Os Estados Unidos (EUA) confirmaram na última quarta-feira (15) a aplicação de uma tarifa de 25% sobre milhares de produtos brasileiros. O Escritório do Representante Comercial dos EUA (USTR) oficializou a decisão e publicou a lista de produtos no Federal Register, equivalente ao Diário Oficial americano.
A medida decorre da investigação conduzida com base na Seção 301 da Lei de Comércio dos EUA, que analisa supostas práticas comerciais consideradas desleais. Ao mesmo tempo, o governo americano informou que manterá abertas as negociações com o Brasil.
Brasil contesta medida e prepara resposta
O representante comercial dos Estados Unidos, Jamieson Greer, afirmou que as negociações realizadas ao longo do último ano não resolveram os problemas apontados pela investigação.
“Continuamos abertos a prosseguir as negociações com o Brasil para promover as mudanças necessárias”, declarou.
Em resposta, o presidente Luiz Inácio Lula da Silva afirmou que a medida não possui justificativa técnica. Além disso, anunciou que o governo acionará os instrumentos previstos na Lei da Reciprocidade Econômica e retomará o caso no mecanismo de solução de controvérsias da Organização Mundial do Comércio (OMC).
Segundo o governo brasileiro, representantes dos dois países realizaram mais de 30 reuniões presenciais, virtuais e por telefone desde o anúncio inicial das tarifas. Além disso, Jamieson Greer e o secretário de Estado americano, Marco Rubio, participaram de 11 encontros ou contatos diplomáticos.
Produtos estratégicos ficam fora da sobretaxa
Embora a tarifa alcance milhares de produtos, os Estados Unidos ampliaram a lista de exceções apresentada em junho.
Entre os itens preservados estão:
- Carne bovina;
- Café;
- Petróleo e derivados;
- Terras raras;
- Aeronaves e peças aeronáuticas;
- Produtos energéticos.
Além desses produtos, o governo americano incluiu mel orgânico, ferro-gusa e café solúvel sem aromatização entre as novas exceções.

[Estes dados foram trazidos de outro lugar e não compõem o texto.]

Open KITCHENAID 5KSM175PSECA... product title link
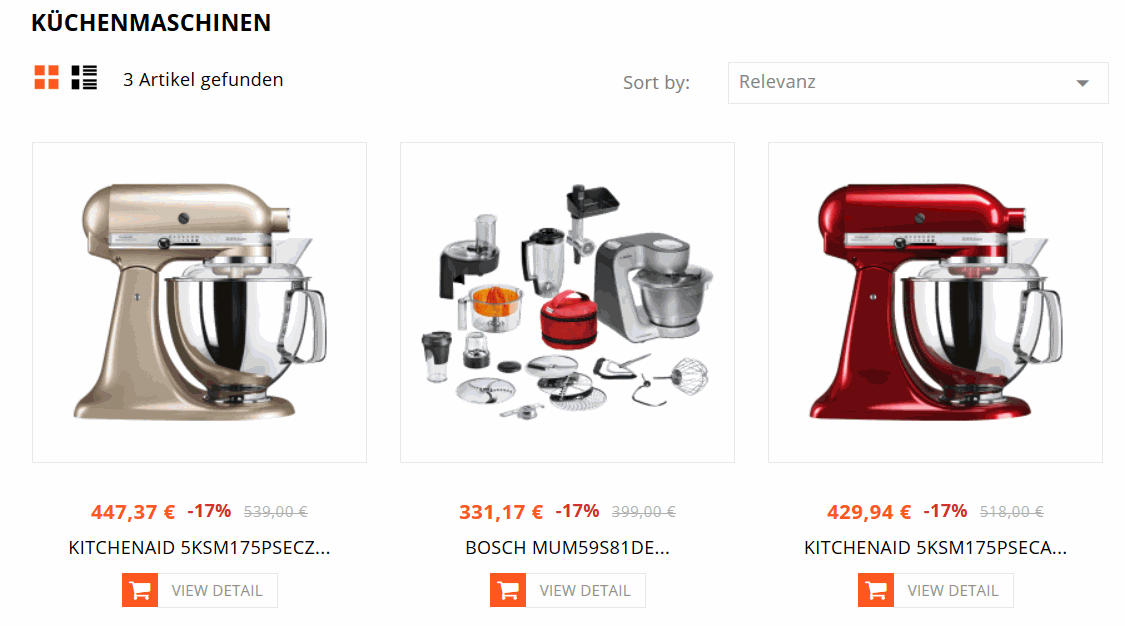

Por outro lado, a sobretaxa continuará incidindo sobre produtos como açúcar, papel, aço, máquinas agrícolas, equipamentos elétricos e vestuário.
Pix e comércio digital
A investigação do USTR aponta supostas práticas consideradas prejudiciais às empresas americanas.
Entre os principais temas estão:
- funcionamento do Pix;
- comércio digital;
- propriedade intelectual;
- acesso ao mercado brasileiro;
- combate ao desmatamento ilegal.
No entanto, o governo brasileiro rejeita todas as alegações e sustenta que nenhuma delas justifica a criação de novas barreiras comerciais.
Nova investigação pode elevar tarifa para 37,5%
Além da decisão anunciada nesta quarta-feira, o Brasil participa de outra investigação conduzida pelo USTR sobre cadeias globais de fornecimento relacionadas ao trabalho forçado.
O processo será concluído em 24 de julho. Caso o governo americano confirme novas sanções, aplicará uma tarifa adicional de 12,5%, elevando a carga total sobre determinados produtos brasileiros para 37,5%.
Enquanto isso, o governo brasileiro mantém as negociações diplomáticas. Ao mesmo tempo, prepara medidas de resposta caso os Estados Unidos confirmem definitivamente as novas sobretaxas.